━━━ SUPPLIED DATA

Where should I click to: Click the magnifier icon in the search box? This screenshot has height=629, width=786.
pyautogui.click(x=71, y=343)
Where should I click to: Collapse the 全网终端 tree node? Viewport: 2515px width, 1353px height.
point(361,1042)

━━━━━━
━━━ SUPPLIED DATA

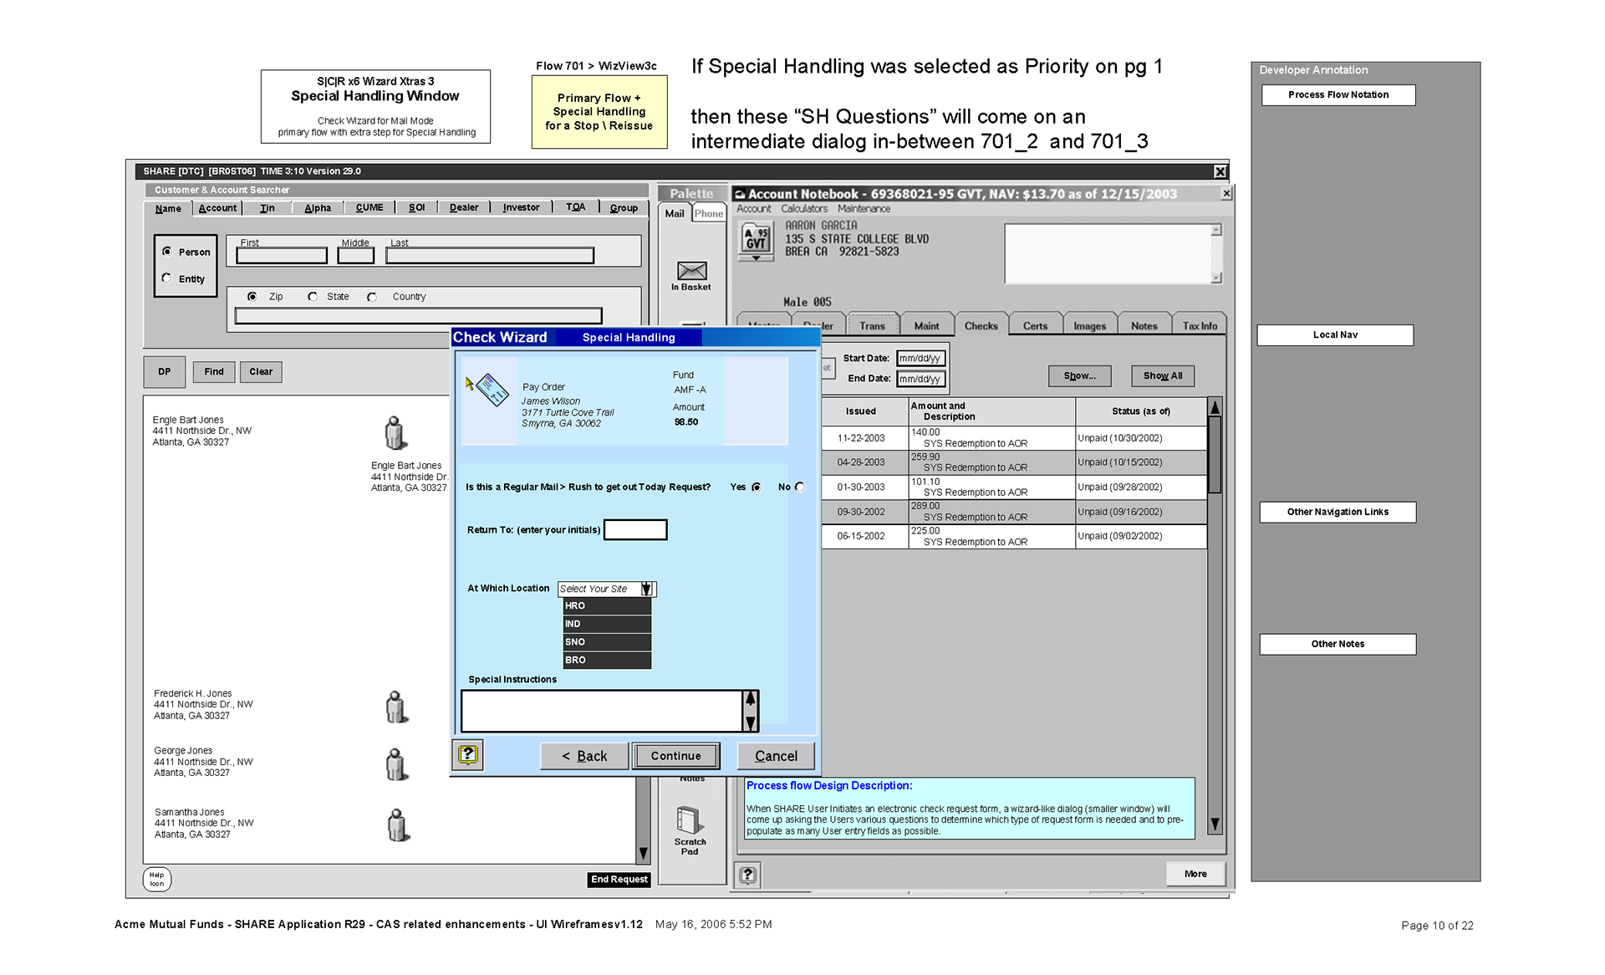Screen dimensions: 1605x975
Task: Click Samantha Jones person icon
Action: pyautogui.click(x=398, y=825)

━━━━━━
━━━ SUPPLIED DATA

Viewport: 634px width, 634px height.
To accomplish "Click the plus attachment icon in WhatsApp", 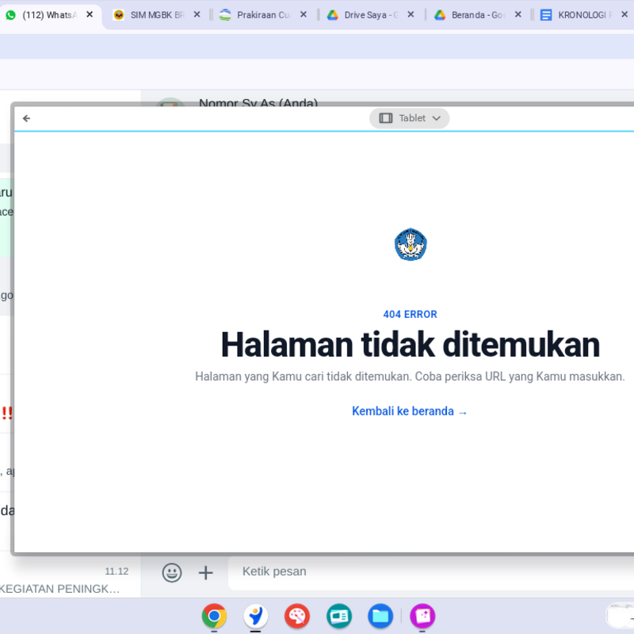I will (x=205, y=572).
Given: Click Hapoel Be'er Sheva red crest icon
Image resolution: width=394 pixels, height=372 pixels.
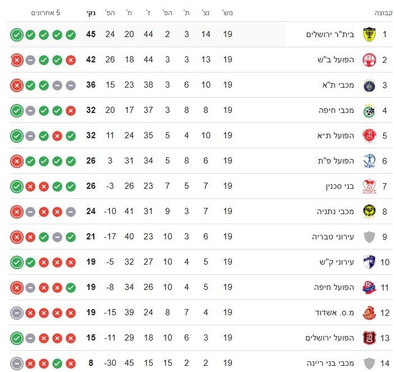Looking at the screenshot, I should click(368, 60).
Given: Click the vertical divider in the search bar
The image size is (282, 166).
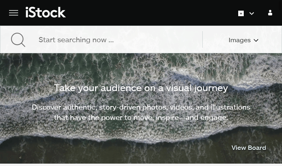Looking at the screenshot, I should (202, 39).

━━━━━━

TASK TO COMPLETE:
Please gather every line of the listing above that contains the word "Given", and copy each one out in full.

TASK ANSWER:
Given: Click Hapoel Be'er Sheva red crest icon
Given: Click the vertical divider in the search bar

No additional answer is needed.